Normally, this wouldn't pose too much of a problem because there are always people around the cemetery, cleaning the graves of their loved ones.  But it was lunch time and everyone was home preparing the big noon meal.  Our cries of "Aiuto!" went unheard.  It was time for more drastic measures.  The day was very hot and the temperature inside the chapel was heading up over 100 degrees.  My husband took out his phone and dialed 118. 
There is not a universal 911 number for all emergencies in Italy.  There is a special number for each need: highway accidents, fire, police, water emergencies, etc.  Since Cervinara is in the province of Avellino, it was that city's emergency squad who answered our call.  "We are trapped in a chapel in Cervinara.  Can you please send someone to get us out?"  We assumed they would contact Cervinara's police department to send a rescue squad....but no!  That's not how it works here.  We were told we would be rescued by the Avellino fire department that is located over an hour away!  And they hung up.

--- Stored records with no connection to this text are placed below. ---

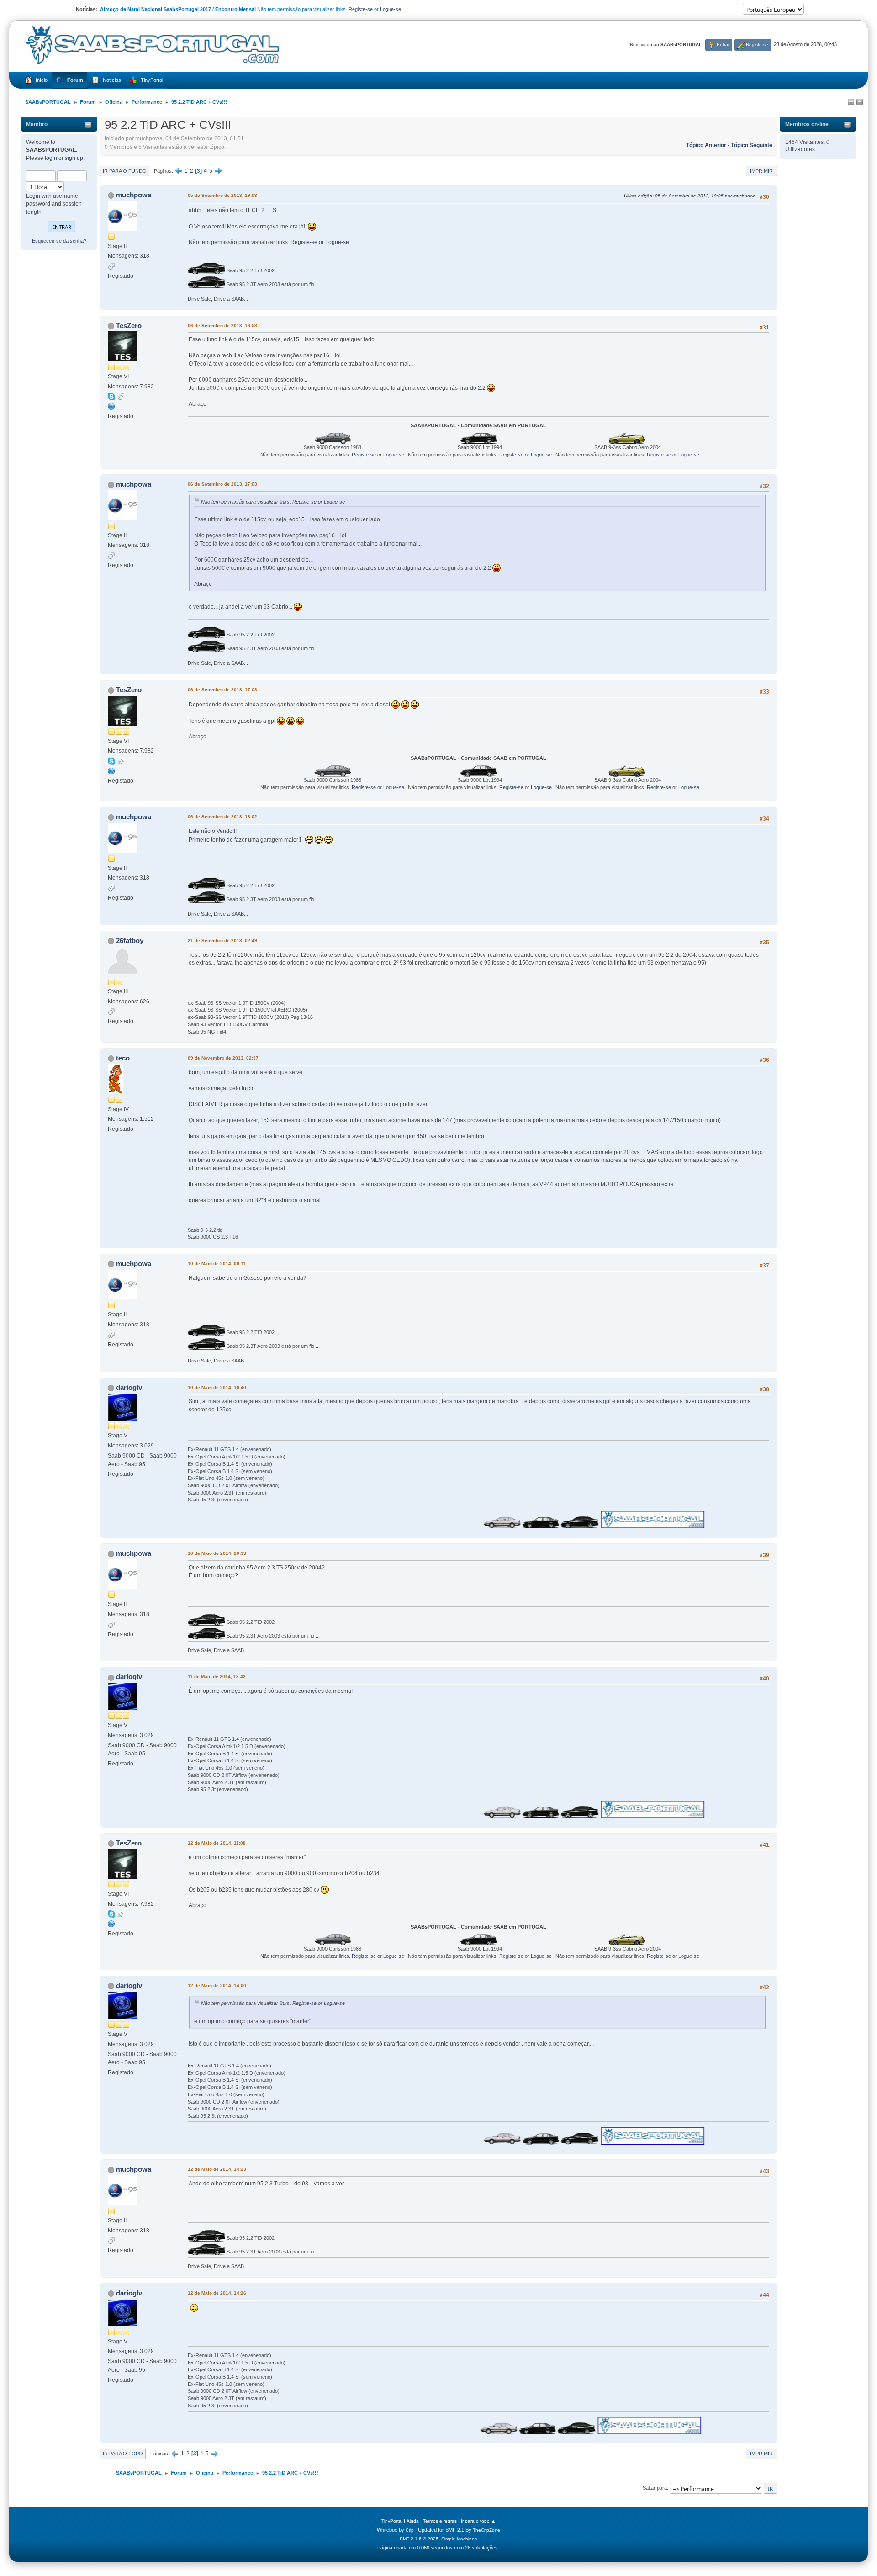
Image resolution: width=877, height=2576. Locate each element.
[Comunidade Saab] (111, 406)
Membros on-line (807, 124)
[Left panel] (851, 102)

We waited a bit, it got hotter and hotter, and we called back.  "Can't you call Cervinara and have them send someone?  We are getting overheated and are feeling unwell."  No....that's not how it's done, we are told again.  At this point my husband's Italian temper got the better of him and he threatened to sue the town, the region, the province, the country and Jesus Christ himself if someone wasn't here to let us out soon.  No response.
Finally, we asked for the phone number of Cervinara's town hall.  At first they were reluctant to even give us that information, but after some more persuasive words from dear hubby, they relented.  This time I got on the phone.  In my slightly accented Italian, with a voice quivering with false tears, I pleaded my case with the Cervinara phone operator.  "Oh signora, don't be afraid!  Someone will be there soon! Please stay calm!"  It was funny because they were so concerned that I was afraid of being locked in the cemetery, when in reality it was just the heat and frustration that were getting to us all. 

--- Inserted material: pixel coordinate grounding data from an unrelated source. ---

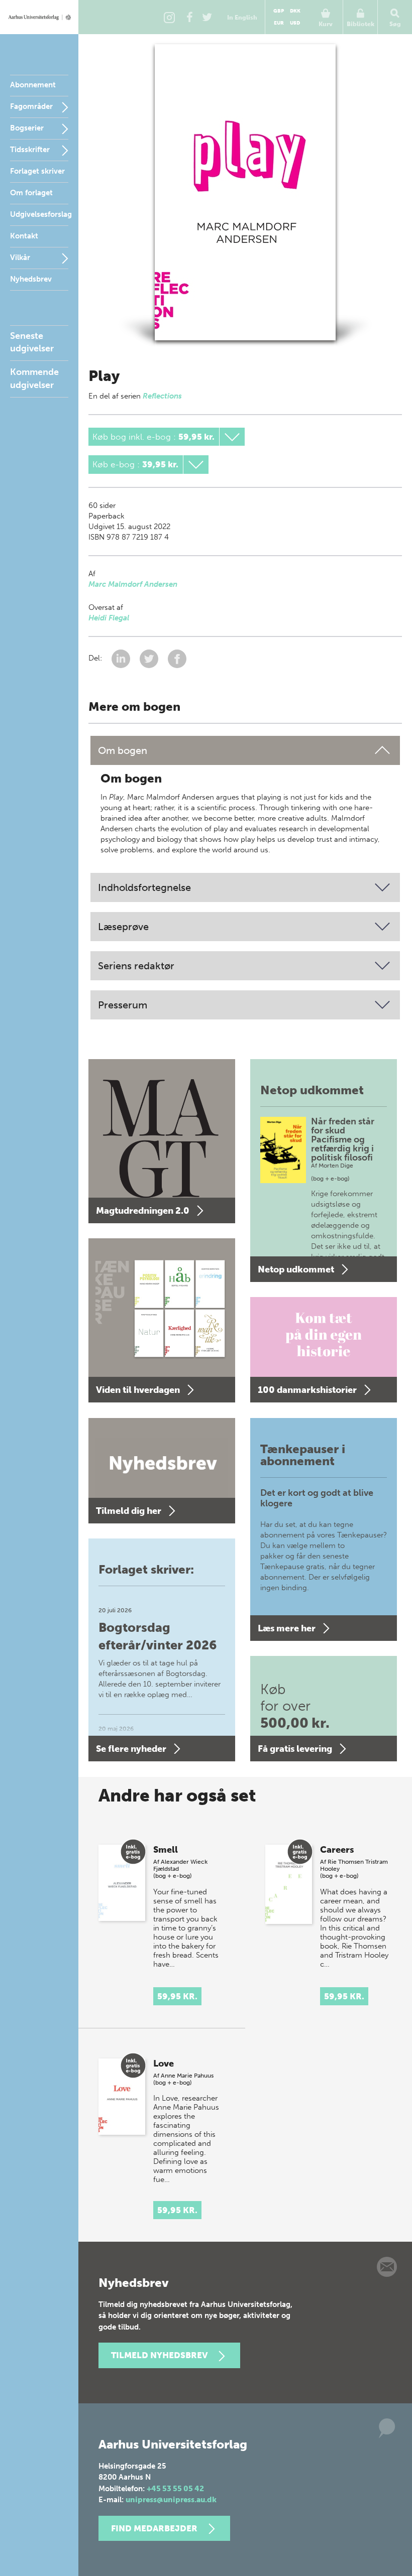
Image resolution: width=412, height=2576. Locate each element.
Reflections (162, 396)
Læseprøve (123, 927)
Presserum (122, 1005)
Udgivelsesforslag (41, 214)
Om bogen (122, 750)
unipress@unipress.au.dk (171, 2499)
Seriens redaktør (136, 966)
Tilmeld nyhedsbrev (159, 2355)
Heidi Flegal (108, 617)
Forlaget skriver (37, 171)
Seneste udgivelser (32, 342)
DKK (295, 11)
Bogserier (27, 128)
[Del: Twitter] (150, 658)
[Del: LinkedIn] (122, 658)
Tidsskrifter (30, 149)
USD (295, 23)
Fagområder (31, 106)
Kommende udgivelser (34, 378)
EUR (279, 23)
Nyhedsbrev (31, 279)
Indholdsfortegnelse (144, 887)
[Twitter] (207, 17)
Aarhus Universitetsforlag (39, 17)
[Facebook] (189, 17)
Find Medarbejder (154, 2528)
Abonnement (33, 84)
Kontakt (24, 235)
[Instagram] (169, 17)
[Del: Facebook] (177, 658)
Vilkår (20, 257)
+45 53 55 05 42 (175, 2488)
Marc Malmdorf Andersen (132, 584)
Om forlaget (31, 192)
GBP (278, 11)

True to their word, within ten minutes a young man was at our chapel letting us out.  All it took was an hour, half a dozen phone calls, some serious threats and a semi-hysterical American to get the job done!  Shortly after we were out, Avellino called again to check on our status.  Told that we had been freed, they radioed their rescue squad to return to their base, they asked me if my husband had calmed down, and then were happy to be rid of us!
I know that ours wasn't a life-threatening situation, although it could have been if we had been forced to stay inside that oven-like chapel for much longer.  We all had a good laugh over our adventure and we now no longer leave the keys in the door.  But I sometimes wonder how  this byzantine bureaucracy survives.  There has got to be a better way!